Mohamed al-Amoudi’s Saudi Star Agricultural Development has been working on its 10,000-heactare farm in Abobo since 2008, while the company also bought a former Derg-era cotton state farm in the same district. Recently the employees are wondering what is happening at its headquarters. “Normally, a time like this the work has already started. In addition to this, it is close to two months now without a salary. There have not been daily laborers for some time now” said a worker on March 20. But the boss had told the permanent workers that they should stay on the farm until further notice, and maybe thing will improve now the big boss is a free man again.
Initially, Saudi Star had poor relations with local residents. In April 2012 gunmen attacked a sub-contractor’s property and five people were killed. Reprisals by soldiers followed, which have badly traumatized local people.

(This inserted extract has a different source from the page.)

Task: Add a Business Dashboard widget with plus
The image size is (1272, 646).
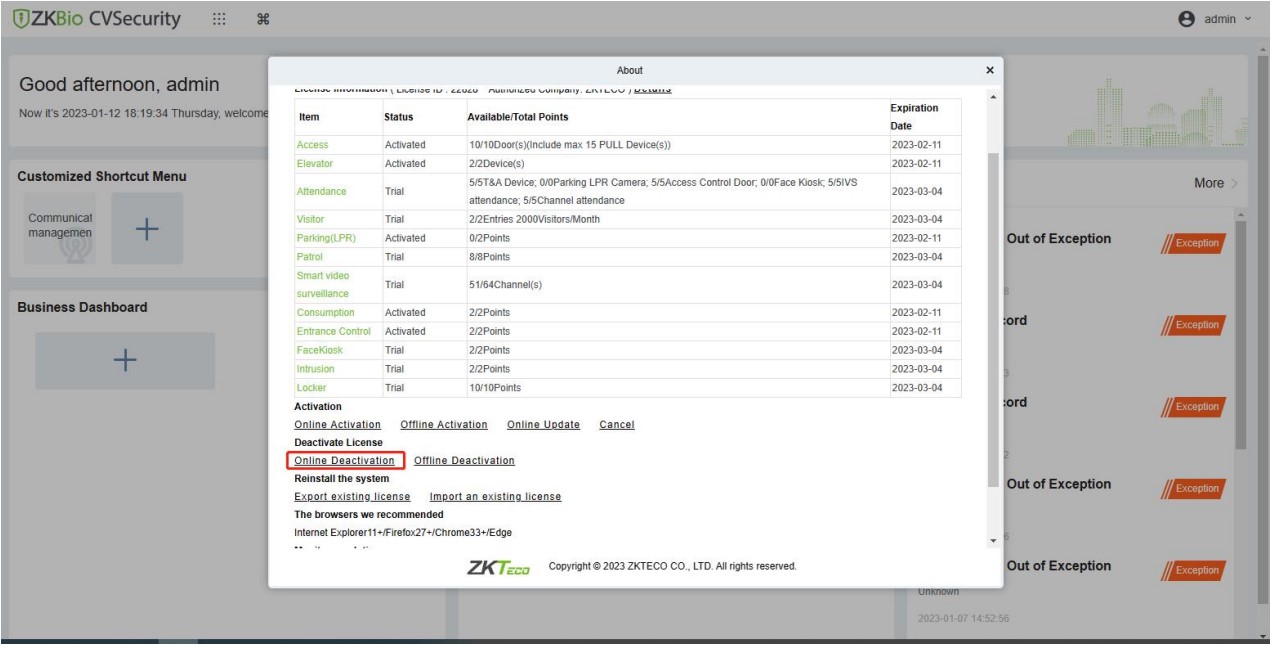Action: pyautogui.click(x=125, y=361)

However, the company seems to be trying its best to improve its community relations. For example, at a nearby village called Oredi there is no borehole. Two years ago Saudi Star gave them a solar filtration system for water fetched from the canal or river. After it broke and no one repaired it, Saudi Star has been delivering water daily. This may be a result of the urgings of federal officials, who held a meeting with investors in Abobo.
Those present reported that the provision of safe water and food to daily laborers working on these farms was a key issue. “They could also give us sorghum when the chief of this village requests,” said one person. The major problem facing the people is crossing the Derg-era canal that has been expanded by Saudi Star. Two years ago an old man drowned in it, so there is a need for a bridge.
But while such further piecemeal improvements would be welcome, what is really needed is concerted support for Gambellan farmers so they can finally make best use of the fertile land that they were brought up on.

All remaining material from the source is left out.